- _Exercise data_

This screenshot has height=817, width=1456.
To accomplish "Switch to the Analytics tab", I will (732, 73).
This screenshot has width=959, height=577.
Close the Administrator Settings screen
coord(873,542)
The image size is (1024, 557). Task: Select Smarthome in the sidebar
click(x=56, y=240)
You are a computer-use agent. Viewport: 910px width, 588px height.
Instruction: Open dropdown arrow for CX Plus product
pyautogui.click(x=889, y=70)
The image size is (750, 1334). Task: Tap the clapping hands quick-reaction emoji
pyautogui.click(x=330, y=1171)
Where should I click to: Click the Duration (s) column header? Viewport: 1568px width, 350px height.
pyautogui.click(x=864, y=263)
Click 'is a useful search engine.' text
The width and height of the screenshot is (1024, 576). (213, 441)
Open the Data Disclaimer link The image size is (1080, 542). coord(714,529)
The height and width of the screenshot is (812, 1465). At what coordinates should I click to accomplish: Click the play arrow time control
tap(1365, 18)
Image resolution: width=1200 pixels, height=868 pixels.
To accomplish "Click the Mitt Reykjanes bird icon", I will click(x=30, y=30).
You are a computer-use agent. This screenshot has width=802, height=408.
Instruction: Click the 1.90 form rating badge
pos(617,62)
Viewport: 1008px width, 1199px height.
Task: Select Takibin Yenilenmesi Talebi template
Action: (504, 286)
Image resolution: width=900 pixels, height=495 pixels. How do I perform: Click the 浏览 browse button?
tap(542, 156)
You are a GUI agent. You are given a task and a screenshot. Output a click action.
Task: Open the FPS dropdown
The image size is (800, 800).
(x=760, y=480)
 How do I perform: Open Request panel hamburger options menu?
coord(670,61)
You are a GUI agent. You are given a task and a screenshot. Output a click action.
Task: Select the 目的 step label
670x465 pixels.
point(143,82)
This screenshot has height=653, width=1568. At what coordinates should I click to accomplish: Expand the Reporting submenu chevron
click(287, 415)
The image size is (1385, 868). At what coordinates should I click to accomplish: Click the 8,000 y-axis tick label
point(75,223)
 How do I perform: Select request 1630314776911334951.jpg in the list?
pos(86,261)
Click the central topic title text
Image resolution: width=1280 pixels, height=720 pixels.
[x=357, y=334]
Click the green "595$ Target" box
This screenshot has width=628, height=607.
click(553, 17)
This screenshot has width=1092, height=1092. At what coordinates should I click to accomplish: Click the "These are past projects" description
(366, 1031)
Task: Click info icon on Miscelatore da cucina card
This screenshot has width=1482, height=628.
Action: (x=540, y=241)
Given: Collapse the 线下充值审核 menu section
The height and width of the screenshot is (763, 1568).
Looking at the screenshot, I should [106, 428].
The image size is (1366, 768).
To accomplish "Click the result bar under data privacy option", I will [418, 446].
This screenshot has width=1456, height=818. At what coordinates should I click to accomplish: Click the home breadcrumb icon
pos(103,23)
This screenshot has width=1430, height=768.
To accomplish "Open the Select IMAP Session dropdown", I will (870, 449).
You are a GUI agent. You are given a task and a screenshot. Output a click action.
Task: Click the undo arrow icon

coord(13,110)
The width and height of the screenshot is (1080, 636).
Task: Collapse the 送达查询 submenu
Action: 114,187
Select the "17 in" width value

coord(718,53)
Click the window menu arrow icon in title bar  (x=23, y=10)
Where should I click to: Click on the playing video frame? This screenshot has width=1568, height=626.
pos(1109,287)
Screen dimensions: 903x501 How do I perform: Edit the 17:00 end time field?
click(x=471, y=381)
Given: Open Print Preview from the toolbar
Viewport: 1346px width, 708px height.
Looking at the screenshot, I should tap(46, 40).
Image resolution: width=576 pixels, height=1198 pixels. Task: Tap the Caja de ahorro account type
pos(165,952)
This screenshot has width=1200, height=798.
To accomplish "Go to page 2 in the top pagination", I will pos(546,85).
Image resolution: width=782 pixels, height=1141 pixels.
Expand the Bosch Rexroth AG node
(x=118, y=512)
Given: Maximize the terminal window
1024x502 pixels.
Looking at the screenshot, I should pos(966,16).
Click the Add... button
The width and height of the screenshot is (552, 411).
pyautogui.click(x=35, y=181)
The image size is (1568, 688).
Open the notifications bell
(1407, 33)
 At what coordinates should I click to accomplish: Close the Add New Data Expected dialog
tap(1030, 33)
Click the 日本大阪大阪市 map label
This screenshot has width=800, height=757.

- _Work to complete_
For this task, write out exactly the lines of the entries above, starting at the line with "The height and width of the screenshot is (763, 1568)." and ending at the line with "This screenshot has width=1430, height=768.", both included, and no others.

- _Result of this task_
The height and width of the screenshot is (763, 1568).
Looking at the screenshot, I should [106, 428].
The image size is (1366, 768).
To accomplish "Click the result bar under data privacy option", I will [418, 446].
This screenshot has width=1456, height=818. At what coordinates should I click to accomplish: Click the home breadcrumb icon
pos(103,23)
This screenshot has width=1430, height=768.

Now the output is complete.